V(1:Nx*factor,1:Ny*factor)=0.0;
%above makes V Nx*factor talll and Ny*factor wide, and initializes it all to 0
V(1,:)=0; 
%above sets top edge of V to 0, but it was already 0
V(Nx*factor,:)=1; 
%above sets bottom edge of V to 1, but only one pixel thick
V(:,1)=0;
%above sets left edge of V to 0, but it was already 0
%except for V(Nx*factor,1) which was set to 1 on previous line
V(:,Ny*factor)=0;
%above sets right edge of V to 0, but it was already 0
%except for V(Nx*factor,Ny*factor) which was set to 1 two lines ago
 X=1:Nx*factor;
 %above does not change V
 
 Y=1:Ny*factor;
 %above does not change V
 
 contour(X,Y,V,0:1:50,'linewidth',2)
 %above does a contour based on V

So, what part of V is non-zero? The answer is that only the bottom row is non-zero (it is 1), and even then the left and right edges are 0.

Now, you might make a claim that contour should see the 0 beside the bottom row and the 1 in the bottom row, and make a gradient between those two.

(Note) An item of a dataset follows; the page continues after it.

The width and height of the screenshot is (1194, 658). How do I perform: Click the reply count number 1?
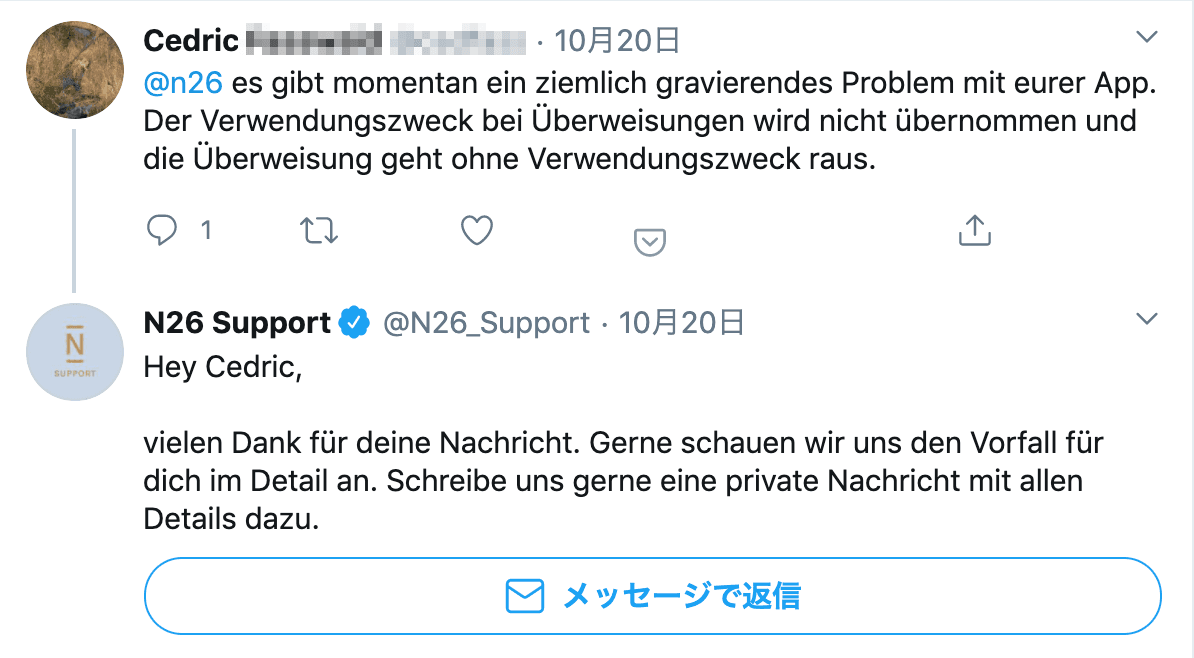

But if so then

The entire gradient would have to occur in the space between the second last row and the last row as all of the rest of V has been set to definite 0; and
Any such gradient would be a values of V between 0 and 1, but your contour asks to plot contour values only at values 0, 1, 2, ... 50.

The 0:1:50 you passed to contour() is the contour levels to plot. You ask to plot up to 50, but the largest value you store in the array is 1.

There is simply no way at all that you should expect a contour like that given your code.

What could be the case is that the values might fill out if you were to run a number of steps of some finite element mesh code. For example, hypothetically the bottom edge could be programmed as a heat source, in which case after a number of steps of heat distribution, the material could have heated up a number of degrees in a way that matched the pattern you are expecting.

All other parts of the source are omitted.